There are many available tools that make use of gene functional annotations to provide an interpretation for the observed global changes in gene expression in microarray experiments (39). Probably, one of the most complete packages for functional profiling analysis is the Babelomics suite (40,41). This suite of programs for functional annotation of genome-scale experiments has undergone a deep modification described in detail elsewhere (Al-Shahrour, submitted to this issue). Babelomics performs functional enrichment analysis, that is, comparing two lists of genes and testing simultaneously in order to find significant over-abundance of diverse biologically relevant terms that would define functional modules such as GO, KEGG pathways, Interpro motifs or regulatory modules such as Transfac® motifs, CisRed motifs, miRNA binding motifs or other types of modules such as the ones defined by relative abundance in tissues and bioentities extracted from PubMed. All the tests are further adjusted for multiple testing effects (42,43). Additionally, gene set enrichment analysis can be performed using different algorithms (44,45) using several sources of information (46). The Babelomics suite is fully integrated into GEPAS. Gene expression analyses resulting in lists of genes to be compared (different clusters, genes differentially expressed, etc.) can be submitted to Babelomics for functional enrichment analysis. Moreover, arrangements of genes according to, for example, differential expression or other criteria can be sent to Babelomics to be studied by gene set enrichment analysis. This allows discovering pathways or functional modules of genes that are coordinately activated or deactivated in the experiment studied.

Entry points and data formats

There are two entry points to GEPAS: platform dependent and platform independent. GEPAS accepts and normalizes different types of microarray data which include Affymetrix CEL files and 13 different two-channel arrays including Agilent, Genepix and other.

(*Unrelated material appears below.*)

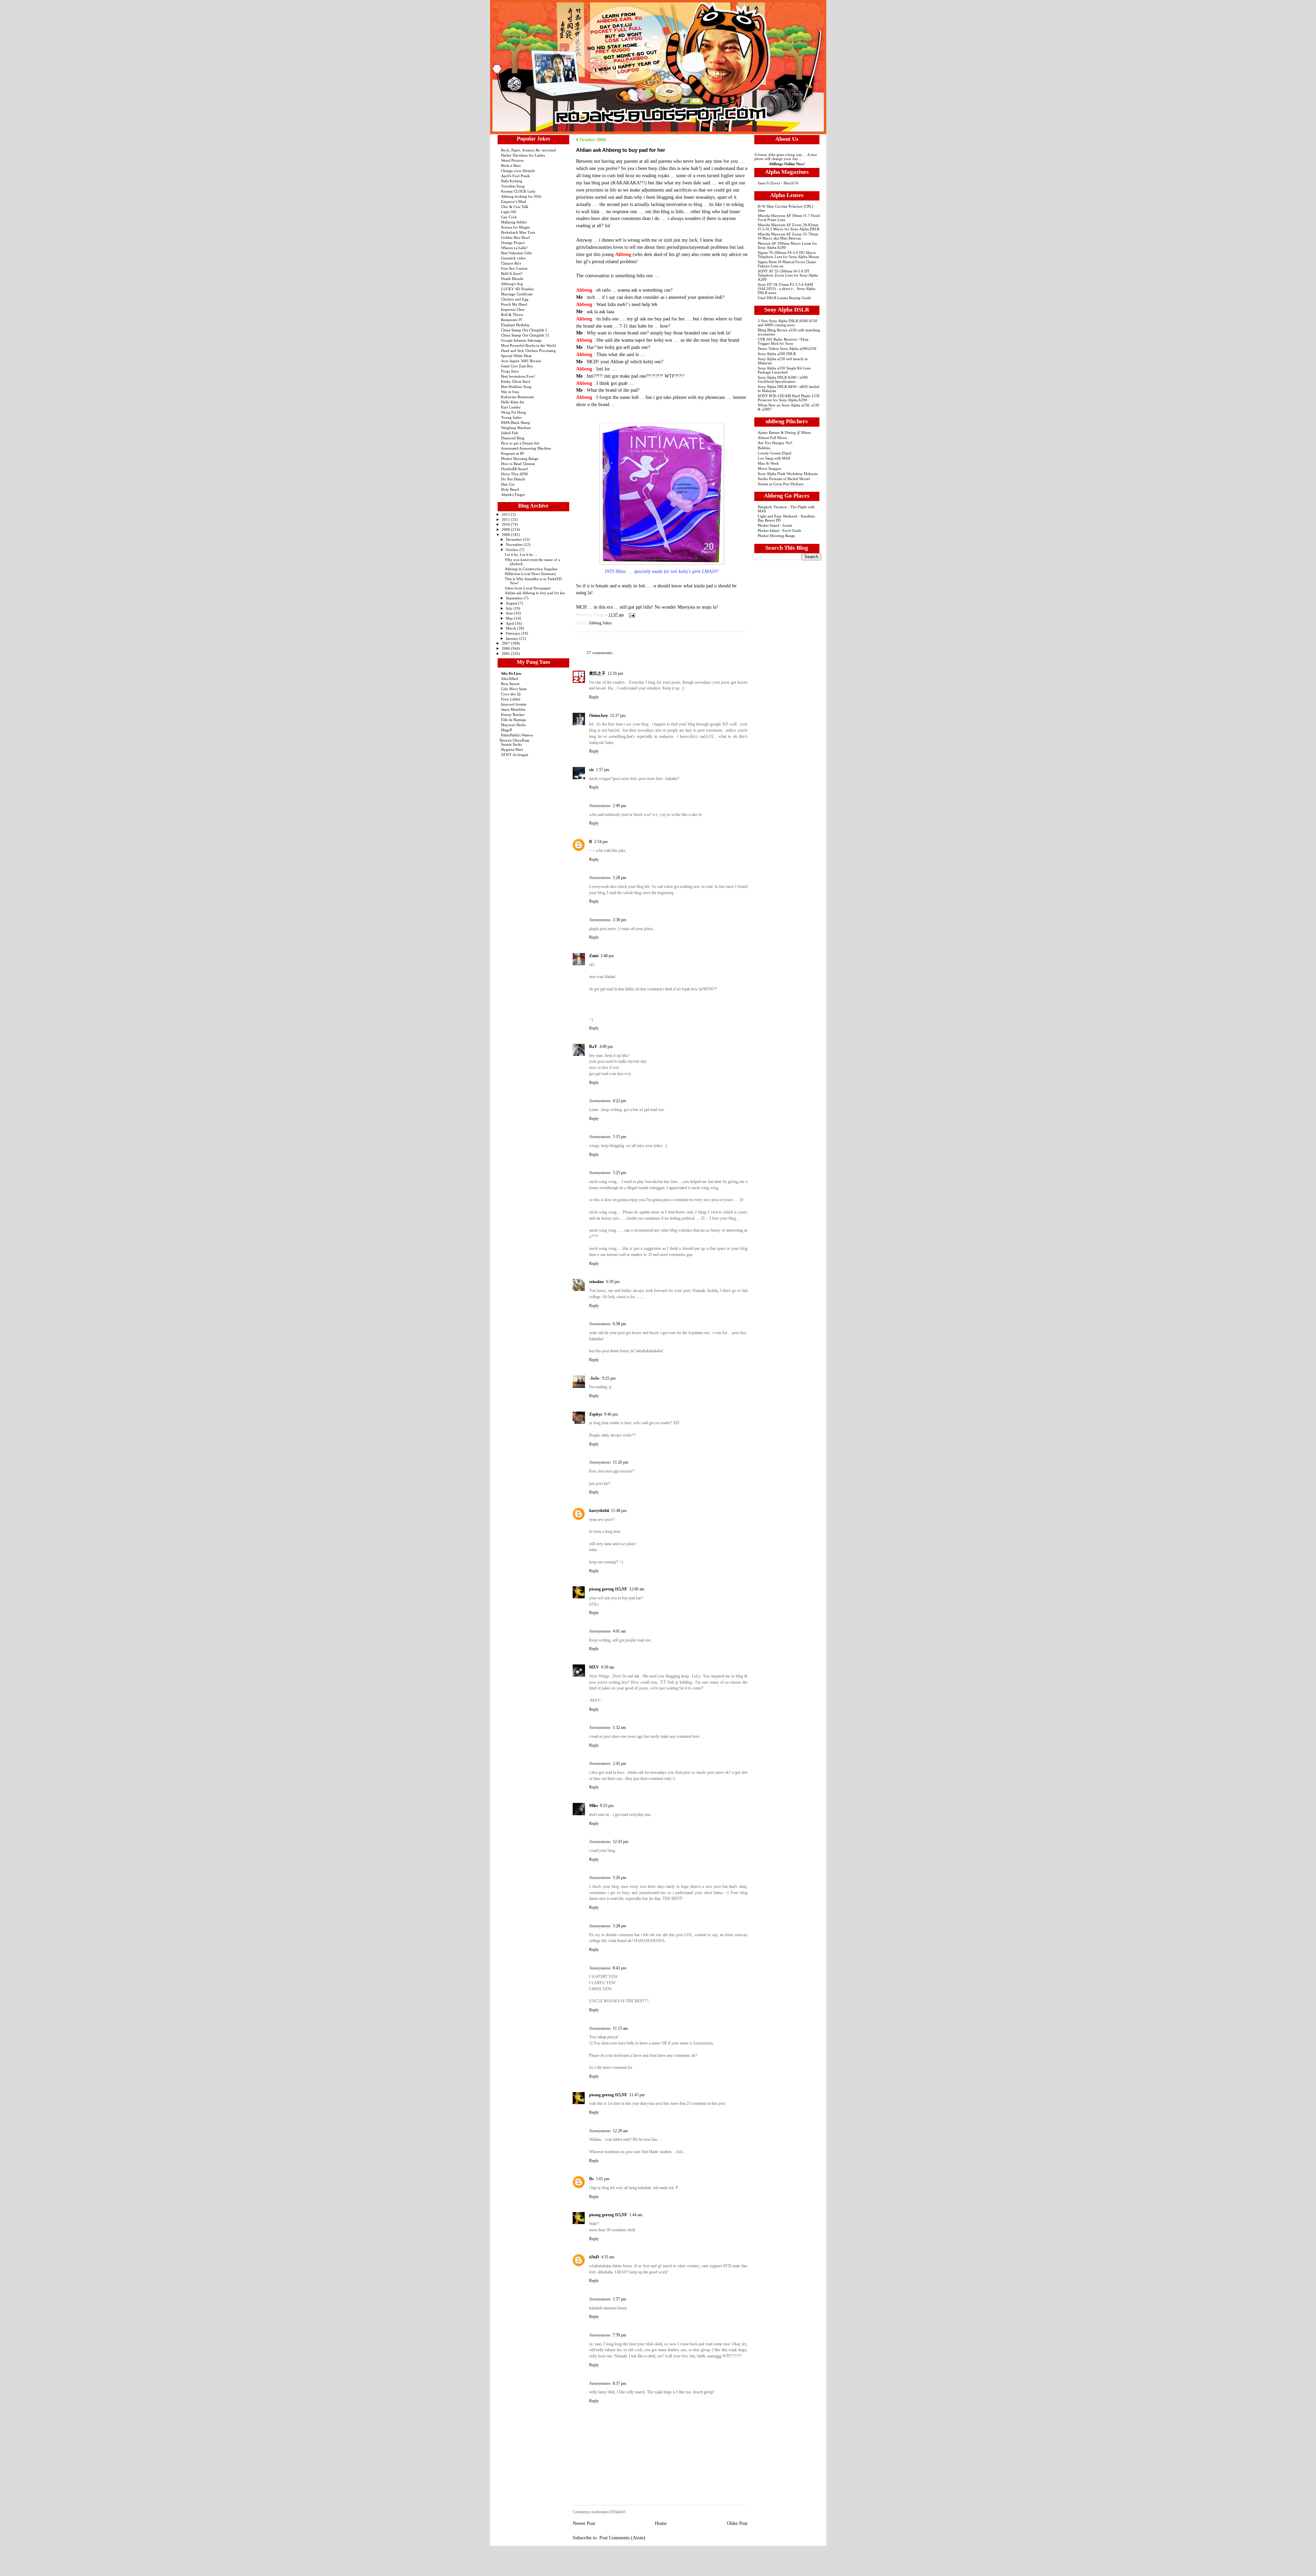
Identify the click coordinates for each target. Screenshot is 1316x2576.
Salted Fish (509, 433)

Once the files are normalized any type of analysis can be applied. On the other hand, there is another simple format by means of which data from other platforms, other technologies (e.g. SAGE) and even other nature (e.g. proteomics, Chip-on-chip data) can be input in any of the GEPAS modules. A very simple text file with the numeric gene expression values are in the format of a tabulator-delimited matrix, in which rows make reference to gene identifiers and columns to experiments, can be used for this purpose. Information on the experiments can be stored in the first rows starting by a # symbol. The first column contains the gene identifiers.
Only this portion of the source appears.